March 2024: Hey all! Some news! We are in collaboration with ReImagineAI to help develop Conversational User Interfaces for older adults with memory decline. Applying what we know!!
https://www.reimagine.ai/reimaginehealth
November 2023: Congratulations to Dr. Lauri Gurguryan for successfully defending her dissertation and completing her Ph.D.! To celebrate, our lab prepared balloons and went out for a team dinner. 🥳🍾
October 2023: Kicking off the fall semester with our first lab activity—bowling! 🎳
August 2023: Memory is a distortion and a matter of perspective. Is this a very large mushroom or a very small Keanu?
November 2021: A BIG congratulations to Dr. Sarah Peters for successfully defending her PhD dissertation! We look forward to your continued success and to our future collaborations!
May 2020: Congratulations to our graduate students Azara Lalla and Can Fenerci for receiving the Fonds de recherche du Québec (FRQNT) doctoral funding.
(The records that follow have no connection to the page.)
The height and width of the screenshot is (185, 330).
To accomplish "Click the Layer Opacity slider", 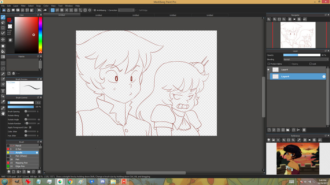I will tap(302, 55).
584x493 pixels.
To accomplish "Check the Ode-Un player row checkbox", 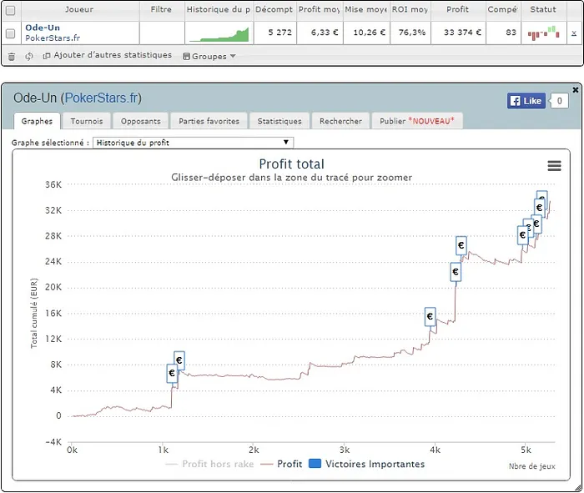I will pyautogui.click(x=11, y=33).
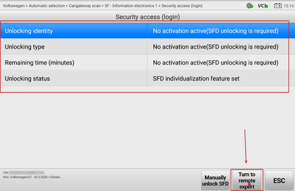Click Turn to remote expert button
The image size is (295, 191).
pos(247,180)
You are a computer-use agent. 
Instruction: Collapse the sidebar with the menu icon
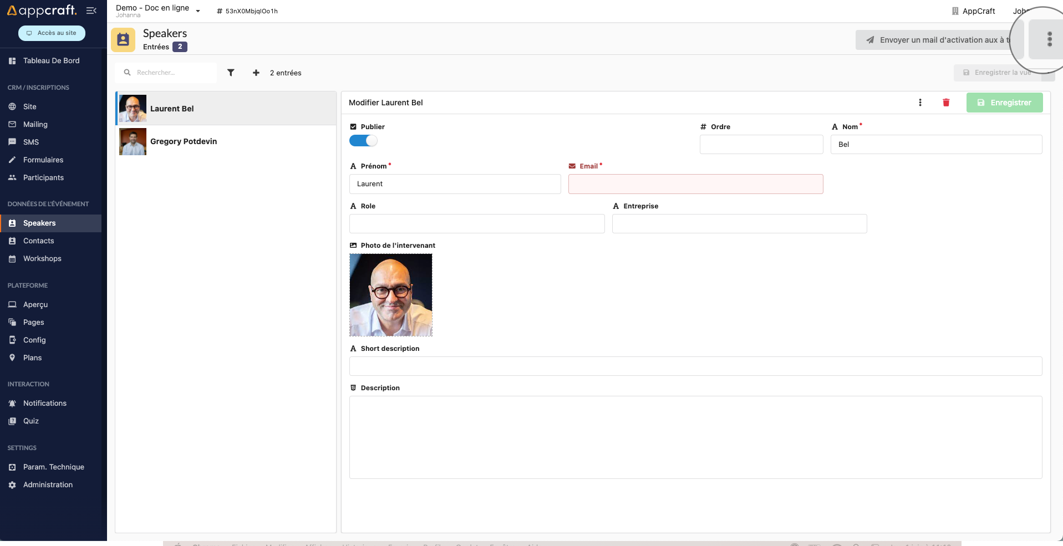(91, 11)
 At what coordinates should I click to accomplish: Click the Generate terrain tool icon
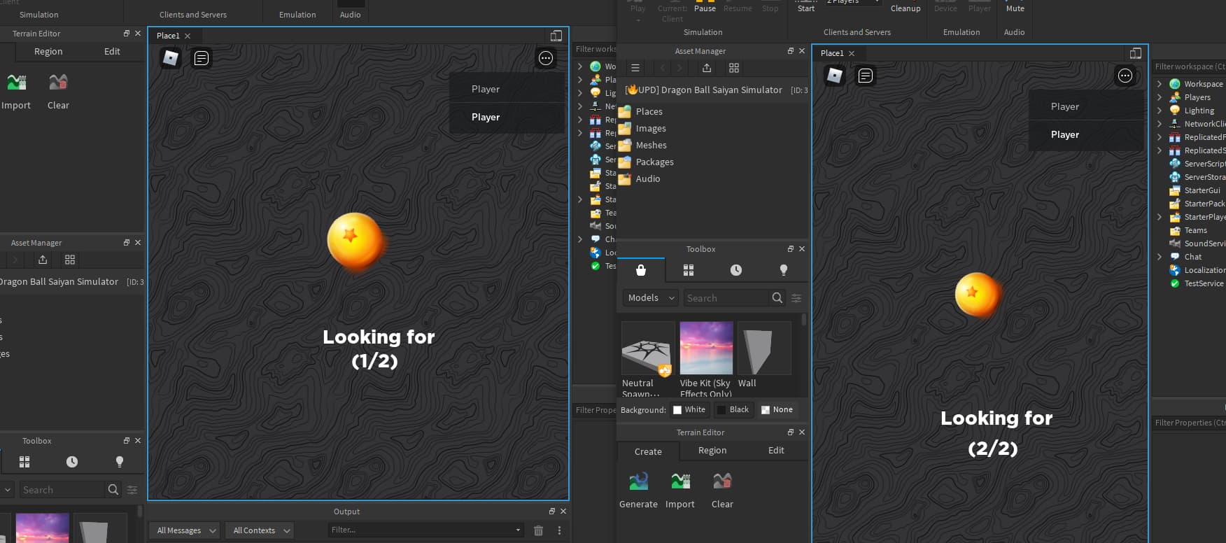638,481
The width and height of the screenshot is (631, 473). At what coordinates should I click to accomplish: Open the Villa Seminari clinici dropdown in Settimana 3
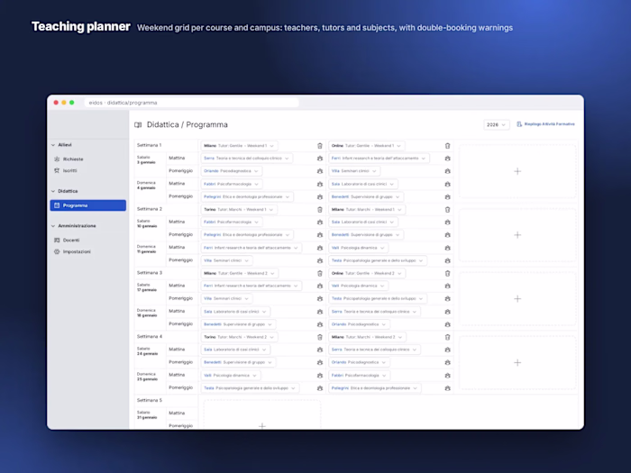[x=226, y=298]
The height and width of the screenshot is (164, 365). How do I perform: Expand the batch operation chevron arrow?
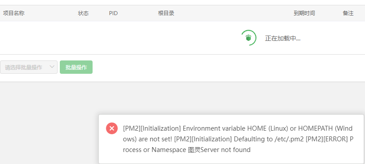click(52, 67)
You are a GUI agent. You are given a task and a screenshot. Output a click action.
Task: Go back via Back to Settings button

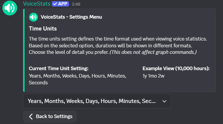point(50,116)
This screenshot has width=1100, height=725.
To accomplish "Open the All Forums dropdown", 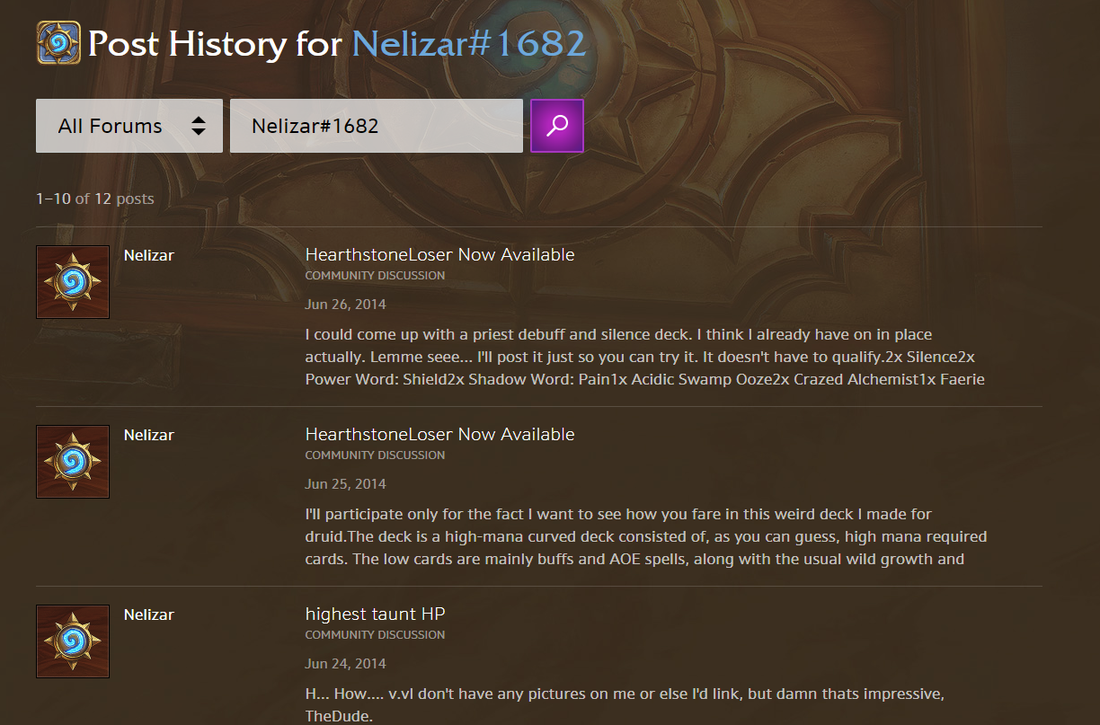I will point(129,126).
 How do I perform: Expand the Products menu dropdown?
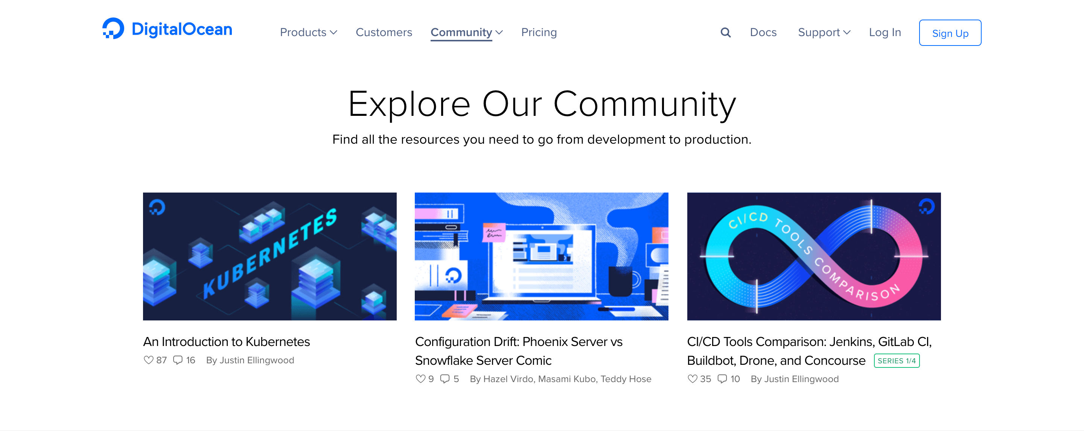(x=309, y=32)
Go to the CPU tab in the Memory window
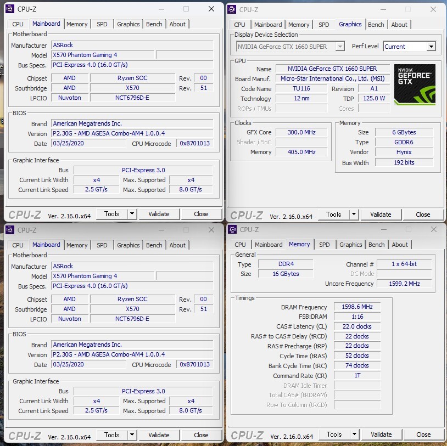Image resolution: width=447 pixels, height=446 pixels. (x=240, y=245)
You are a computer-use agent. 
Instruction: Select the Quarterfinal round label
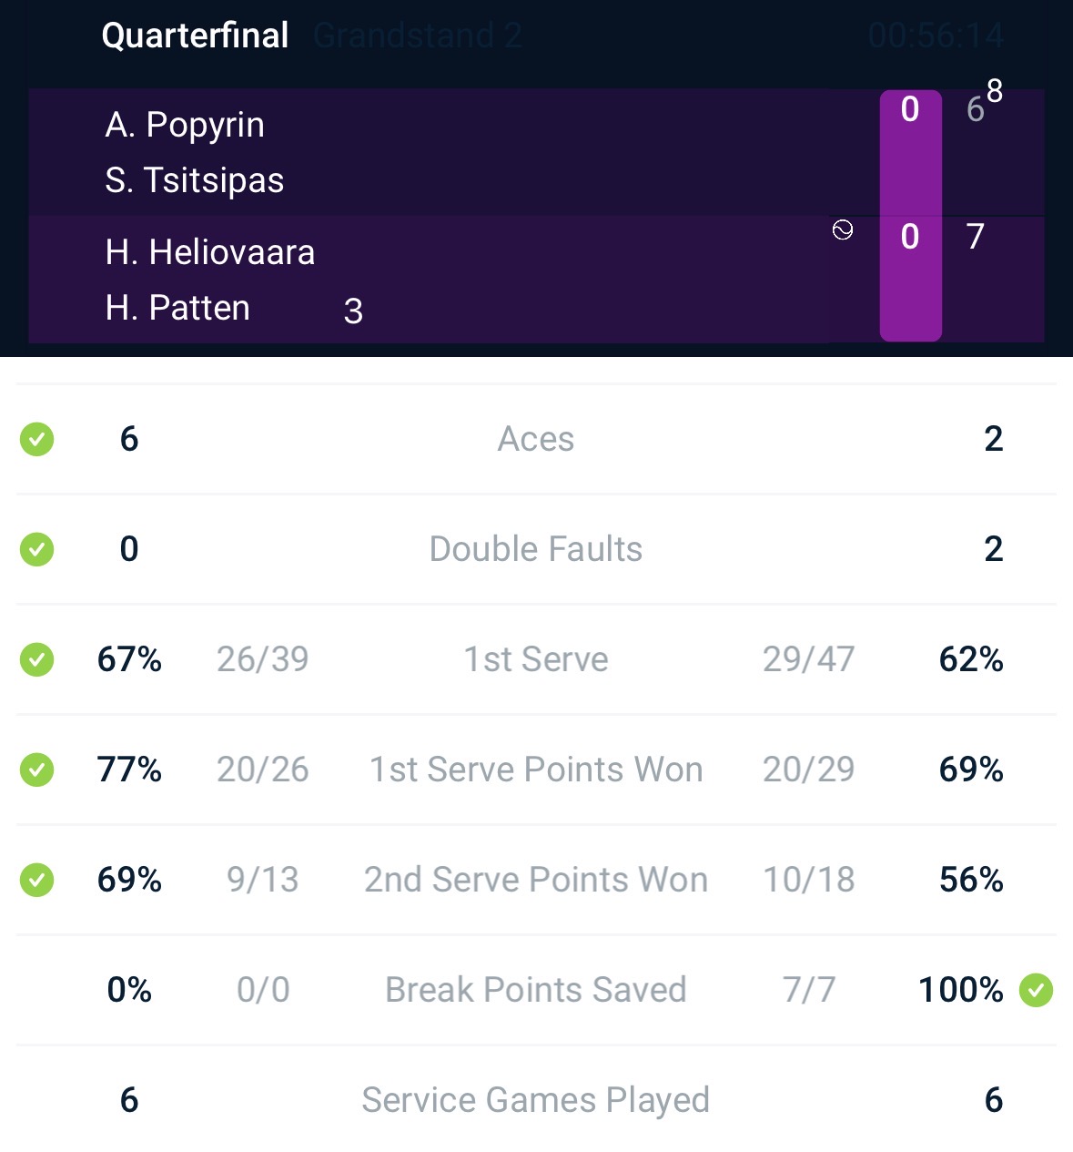tap(195, 36)
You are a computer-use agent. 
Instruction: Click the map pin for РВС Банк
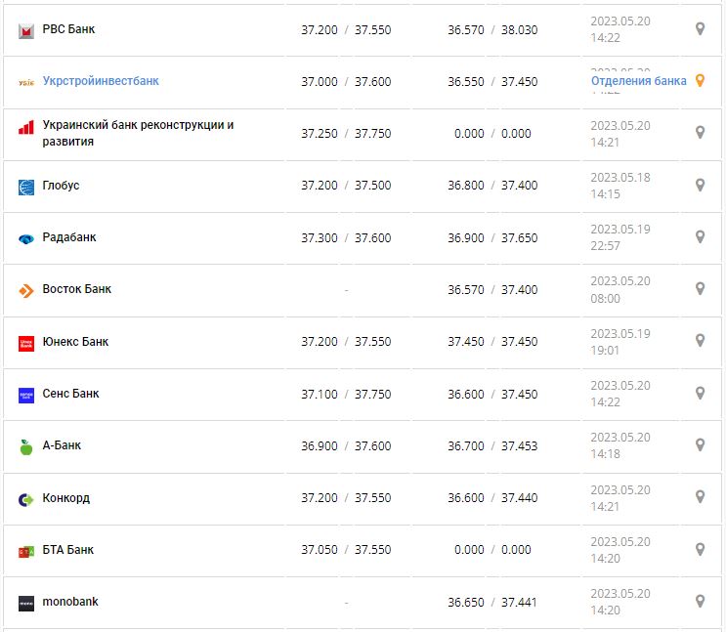[x=700, y=29]
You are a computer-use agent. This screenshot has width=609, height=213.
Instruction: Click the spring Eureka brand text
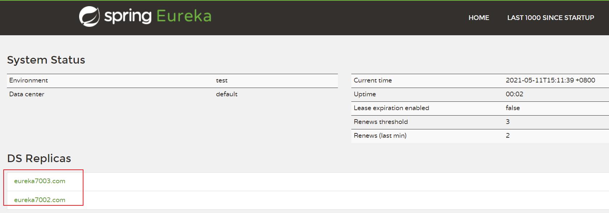pyautogui.click(x=158, y=16)
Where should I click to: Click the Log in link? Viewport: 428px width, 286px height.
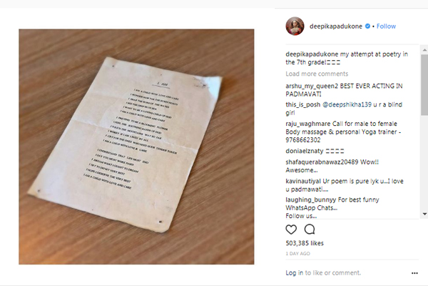294,273
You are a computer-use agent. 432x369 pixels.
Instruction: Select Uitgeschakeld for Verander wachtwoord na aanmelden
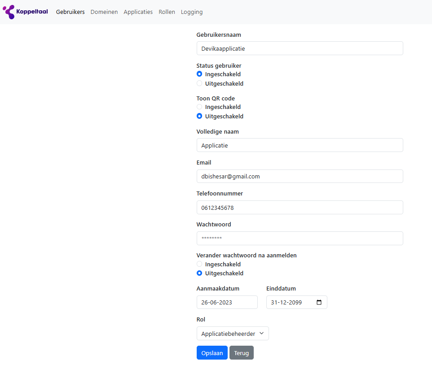(199, 273)
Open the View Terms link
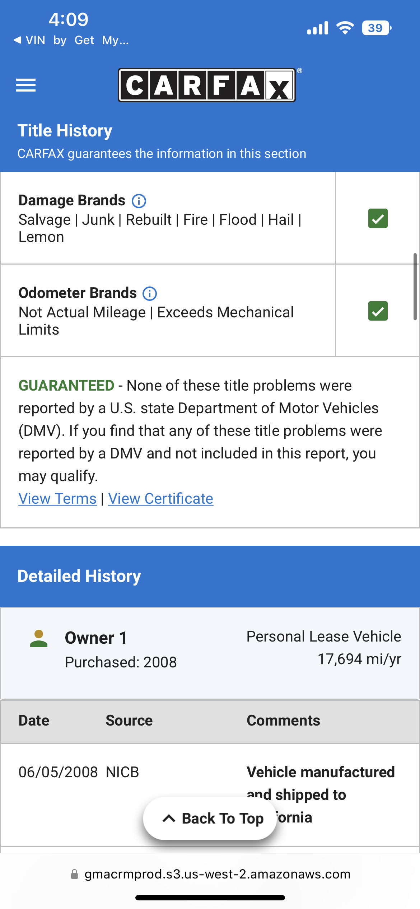This screenshot has width=420, height=909. click(57, 499)
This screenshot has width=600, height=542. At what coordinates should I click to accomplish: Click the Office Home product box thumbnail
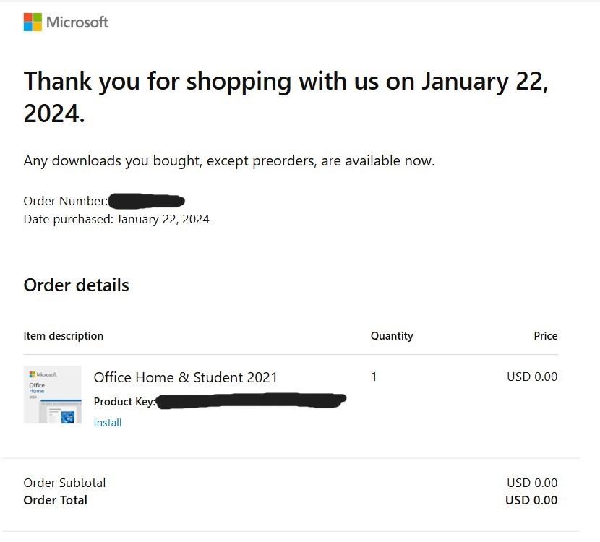52,395
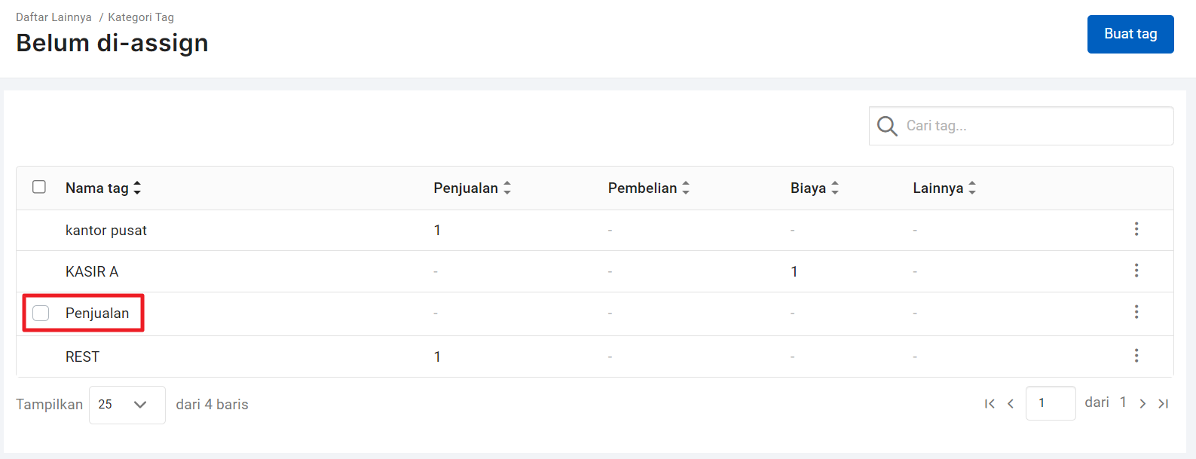Sort by Pembelian column header

tap(649, 188)
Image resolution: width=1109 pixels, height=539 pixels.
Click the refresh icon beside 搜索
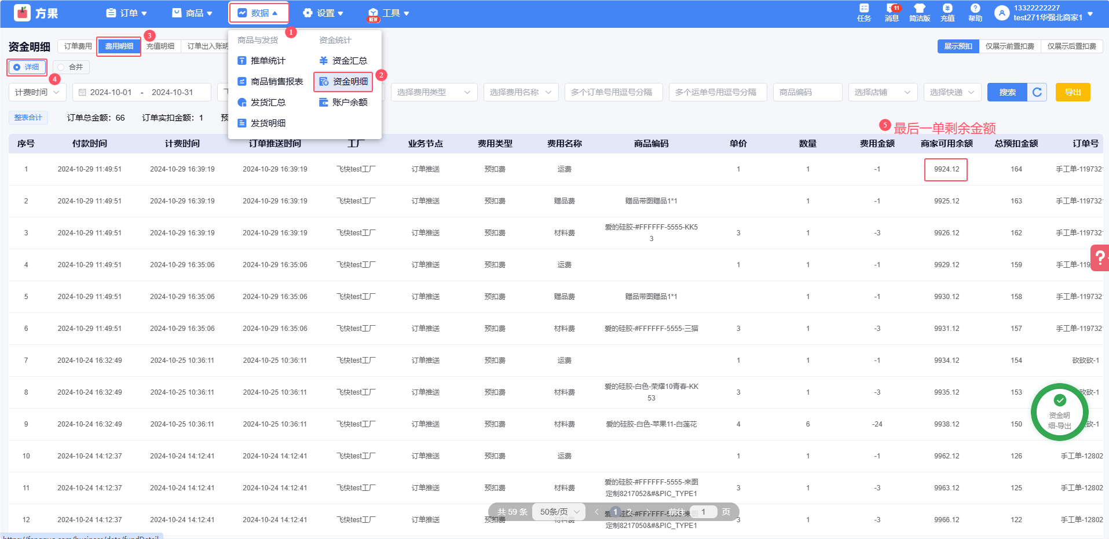pos(1037,92)
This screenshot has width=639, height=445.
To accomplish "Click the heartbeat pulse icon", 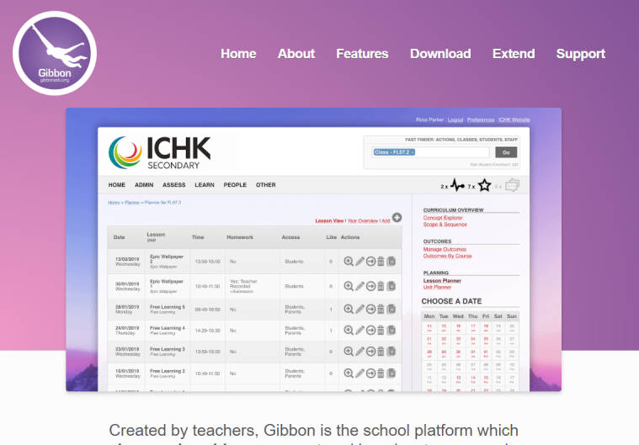I will coord(457,185).
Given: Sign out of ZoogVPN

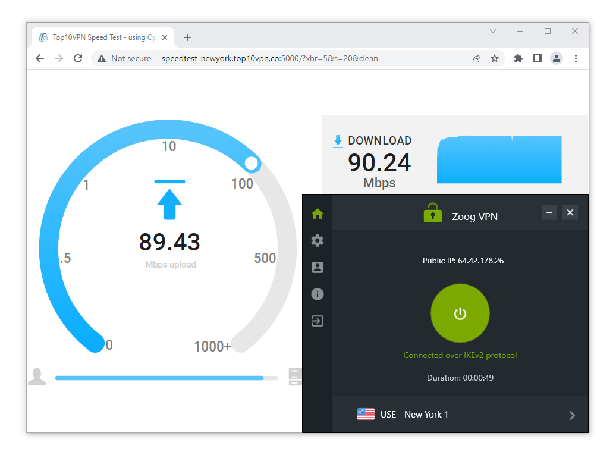Looking at the screenshot, I should tap(317, 321).
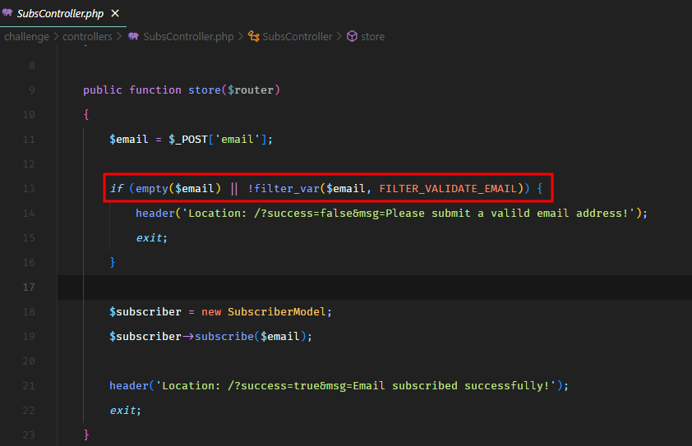This screenshot has height=446, width=692.
Task: Click the $_POST variable on line 11
Action: [188, 140]
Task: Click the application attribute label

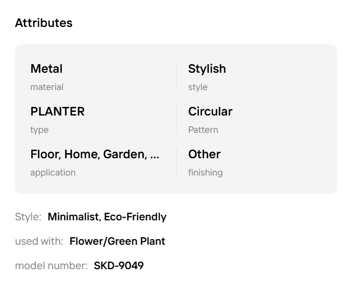Action: click(52, 172)
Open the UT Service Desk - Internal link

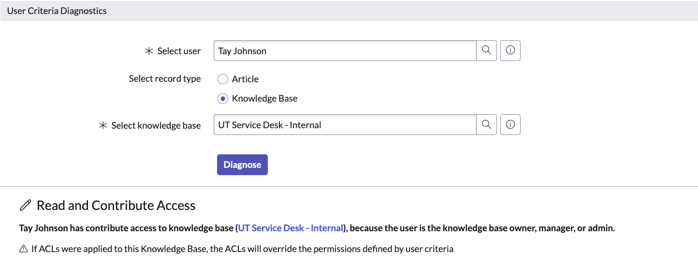click(x=291, y=228)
Can also received funding from Healthy Brains, Healthy Lives (HBHL), McGill University.
December 2019: Holiday Time! Here is a glimpse into our memory-making Holiday dinner, complete with a gift steal game!
September 2019: The Sheldon Memory Lab { https://www.sheldonmemorylabatmcgill.com/ ] at McGill University is looking for a post-doctoral fellow to join our team!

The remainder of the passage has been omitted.